In patient areas the particular challenge is to offer the patient somewhere to rest and sleep, thus assisting convalescence. However, in clinics where the acoustic environment is left to chance, sleep disorders are the order of the day. As a Finnish study shows, 80% of the patients questioned in a central hospital of the Finnish town of Karelia viewed the environmental conditions caused by other patients, equipment and personnel going about their work as a significant source of disturbance. Only 50% referred in this context to pain.
The functional areas include laboratories, which make the very highest demands, in particular as regards their hygiene characteristics. They demand absorbers that can be regularly washed without any difficulty and also decontaminated by treating them with strong disinfecting chemicals. In clinical areas, such as operating theatres, this is compounded by the need for flexibility as these areas are often expanded to accommodate an increased use of technology. The acoustic ceiling then has to grow with it.
Farewell improvisation – long live the professional solution!
Nowadays there are highly and ultra-effective acoustic systems for all these different requirements that call time on improvised soundproofing measures. Only two years ago, James West, an acoustic engineer at Johns Hopkins University in Baltimore, complained that while there are numerous measurements of hospital noise, suggestions for reducing it were in short supply.

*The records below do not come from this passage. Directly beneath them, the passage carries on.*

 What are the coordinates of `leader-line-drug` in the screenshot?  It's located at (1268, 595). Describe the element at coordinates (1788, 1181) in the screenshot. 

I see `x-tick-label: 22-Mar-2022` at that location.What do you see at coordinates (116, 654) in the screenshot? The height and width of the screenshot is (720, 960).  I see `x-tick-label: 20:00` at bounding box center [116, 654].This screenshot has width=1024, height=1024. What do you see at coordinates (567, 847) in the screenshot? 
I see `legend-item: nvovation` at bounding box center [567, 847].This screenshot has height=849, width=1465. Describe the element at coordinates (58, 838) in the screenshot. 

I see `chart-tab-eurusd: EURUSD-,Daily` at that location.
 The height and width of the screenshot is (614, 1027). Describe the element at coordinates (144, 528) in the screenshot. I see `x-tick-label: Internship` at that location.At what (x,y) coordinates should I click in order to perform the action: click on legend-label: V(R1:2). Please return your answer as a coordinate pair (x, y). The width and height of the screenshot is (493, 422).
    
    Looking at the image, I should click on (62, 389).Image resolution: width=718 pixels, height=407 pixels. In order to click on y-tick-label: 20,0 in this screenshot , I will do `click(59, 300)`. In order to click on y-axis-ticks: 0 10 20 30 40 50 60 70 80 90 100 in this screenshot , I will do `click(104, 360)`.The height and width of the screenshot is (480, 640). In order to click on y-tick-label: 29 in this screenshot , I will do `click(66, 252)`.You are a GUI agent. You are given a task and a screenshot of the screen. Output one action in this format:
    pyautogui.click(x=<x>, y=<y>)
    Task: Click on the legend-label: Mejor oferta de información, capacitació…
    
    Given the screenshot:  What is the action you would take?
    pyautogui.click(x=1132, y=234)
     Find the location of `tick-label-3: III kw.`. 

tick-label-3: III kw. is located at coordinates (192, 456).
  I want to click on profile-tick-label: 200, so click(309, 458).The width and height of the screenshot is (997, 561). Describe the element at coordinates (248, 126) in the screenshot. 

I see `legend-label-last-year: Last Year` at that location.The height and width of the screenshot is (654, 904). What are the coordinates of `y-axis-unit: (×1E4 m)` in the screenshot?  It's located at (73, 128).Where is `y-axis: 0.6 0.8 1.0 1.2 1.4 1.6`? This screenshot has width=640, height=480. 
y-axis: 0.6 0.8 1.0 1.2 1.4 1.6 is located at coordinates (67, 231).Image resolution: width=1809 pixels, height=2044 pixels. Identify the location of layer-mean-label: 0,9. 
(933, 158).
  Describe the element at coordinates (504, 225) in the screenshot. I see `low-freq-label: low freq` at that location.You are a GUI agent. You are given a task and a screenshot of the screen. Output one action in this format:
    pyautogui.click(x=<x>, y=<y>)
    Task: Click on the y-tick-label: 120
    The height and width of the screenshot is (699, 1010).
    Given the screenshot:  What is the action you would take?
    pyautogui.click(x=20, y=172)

“You can’t carpet the floors and you also can’t cover the ceiling with porous material because they could be colonised by bacteria and you would then have a major hygiene problem,” said the US researcher. He therefore developed his own solution for one of the wards in Johns Hopkins, which certainly has the desired effect.
“As sound installation we chose a glass reinforced plastic which is typically used for thermal insulation. Obviously you can’t wash it, but we wrapped it in a sort of bin liner. We found a special material for the purpose that lends itself to a germ-free environment. You can take it down and clean it. Also, this skin has only a very small adverse effect on the sound insulation properties. All in all it works very well.”
The homemade sound absorbers fell down the walls, however, and have since been replaced by professional Ecophon solutions because the acoustic hygiene systems from Sweden combine outstanding cleaning characteristics with all the other performance features relevant to good hospital room acoustics. To say nothing of superior design and greater ease of handling.